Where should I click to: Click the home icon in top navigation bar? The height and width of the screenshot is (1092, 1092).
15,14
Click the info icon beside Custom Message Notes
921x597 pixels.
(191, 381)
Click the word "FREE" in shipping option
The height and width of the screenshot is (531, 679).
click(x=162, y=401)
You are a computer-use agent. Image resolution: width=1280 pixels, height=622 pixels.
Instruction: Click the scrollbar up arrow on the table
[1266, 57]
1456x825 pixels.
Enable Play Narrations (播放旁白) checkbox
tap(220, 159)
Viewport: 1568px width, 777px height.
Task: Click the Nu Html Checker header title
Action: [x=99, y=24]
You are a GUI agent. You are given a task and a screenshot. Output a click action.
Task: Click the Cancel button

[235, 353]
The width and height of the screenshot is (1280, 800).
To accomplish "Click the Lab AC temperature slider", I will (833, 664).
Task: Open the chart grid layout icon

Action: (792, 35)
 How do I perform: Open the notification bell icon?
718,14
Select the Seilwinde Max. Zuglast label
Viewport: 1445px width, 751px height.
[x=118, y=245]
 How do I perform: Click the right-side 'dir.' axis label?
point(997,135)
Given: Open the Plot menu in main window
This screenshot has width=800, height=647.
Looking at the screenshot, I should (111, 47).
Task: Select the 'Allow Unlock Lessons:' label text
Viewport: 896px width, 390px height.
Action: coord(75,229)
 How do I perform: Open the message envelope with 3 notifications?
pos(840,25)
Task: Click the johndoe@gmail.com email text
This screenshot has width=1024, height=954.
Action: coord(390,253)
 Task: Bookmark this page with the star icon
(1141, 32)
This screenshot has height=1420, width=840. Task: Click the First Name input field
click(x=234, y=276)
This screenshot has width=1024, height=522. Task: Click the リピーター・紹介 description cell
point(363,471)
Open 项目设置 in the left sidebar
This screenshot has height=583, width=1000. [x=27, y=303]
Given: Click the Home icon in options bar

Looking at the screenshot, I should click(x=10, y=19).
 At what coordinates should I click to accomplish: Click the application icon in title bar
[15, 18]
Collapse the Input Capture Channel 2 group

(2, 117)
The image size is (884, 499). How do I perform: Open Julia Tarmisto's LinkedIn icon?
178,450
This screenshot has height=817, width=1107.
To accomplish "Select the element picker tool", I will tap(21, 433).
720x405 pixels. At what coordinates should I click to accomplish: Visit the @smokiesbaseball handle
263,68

EXERCISE PROMPT ▸ The reply should consist of the records, reproduced exactly.

RESPONSE FOR THIS EXERCISE ▸
Where should I click to: Click the home icon in top navigation bar? The height and width of the screenshot is (1092, 1092).
15,14
Click the info icon beside Custom Message Notes
921x597 pixels.
(191, 381)
Click the word "FREE" in shipping option
The height and width of the screenshot is (531, 679).
click(x=162, y=401)
You are a computer-use agent. Image resolution: width=1280 pixels, height=622 pixels.
Instruction: Click the scrollbar up arrow on the table
[1266, 57]
1456x825 pixels.
Enable Play Narrations (播放旁白) checkbox
tap(220, 159)
Viewport: 1568px width, 777px height.
Task: Click the Nu Html Checker header title
Action: [x=99, y=24]
You are a GUI agent. You are given a task and a screenshot. Output a click action.
Task: Click the Cancel button

[235, 353]
The width and height of the screenshot is (1280, 800).
To accomplish "Click the Lab AC temperature slider", I will (833, 664).
Task: Open the chart grid layout icon

Action: (792, 35)
 How do I perform: Open the notification bell icon?
718,14
Select the Seilwinde Max. Zuglast label
Viewport: 1445px width, 751px height.
[x=118, y=245]
 How do I perform: Click the right-side 'dir.' axis label?
point(997,135)
Given: Open the Plot menu in main window
This screenshot has width=800, height=647.
Looking at the screenshot, I should (111, 47).
Task: Select the 'Allow Unlock Lessons:' label text
Viewport: 896px width, 390px height.
Action: coord(75,229)
 How do I perform: Open the message envelope with 3 notifications?
pos(840,25)
Task: Click the johndoe@gmail.com email text
This screenshot has width=1024, height=954.
Action: coord(390,253)
 Task: Bookmark this page with the star icon
(1141, 32)
This screenshot has height=1420, width=840. Task: Click the First Name input field
click(x=234, y=276)
This screenshot has width=1024, height=522. Task: Click the リピーター・紹介 description cell
point(363,471)
Open 项目设置 in the left sidebar
This screenshot has height=583, width=1000. [x=27, y=303]
Given: Click the Home icon in options bar

Looking at the screenshot, I should click(x=10, y=19).
 At what coordinates should I click to accomplish: Click the application icon in title bar
[15, 18]
Collapse the Input Capture Channel 2 group

(2, 117)
The image size is (884, 499). How do I perform: Open Julia Tarmisto's LinkedIn icon?
178,450
This screenshot has height=817, width=1107.
To accomplish "Select the element picker tool", I will tap(21, 433).
720x405 pixels. At what coordinates should I click to accomplish: Visit the @smokiesbaseball handle
263,68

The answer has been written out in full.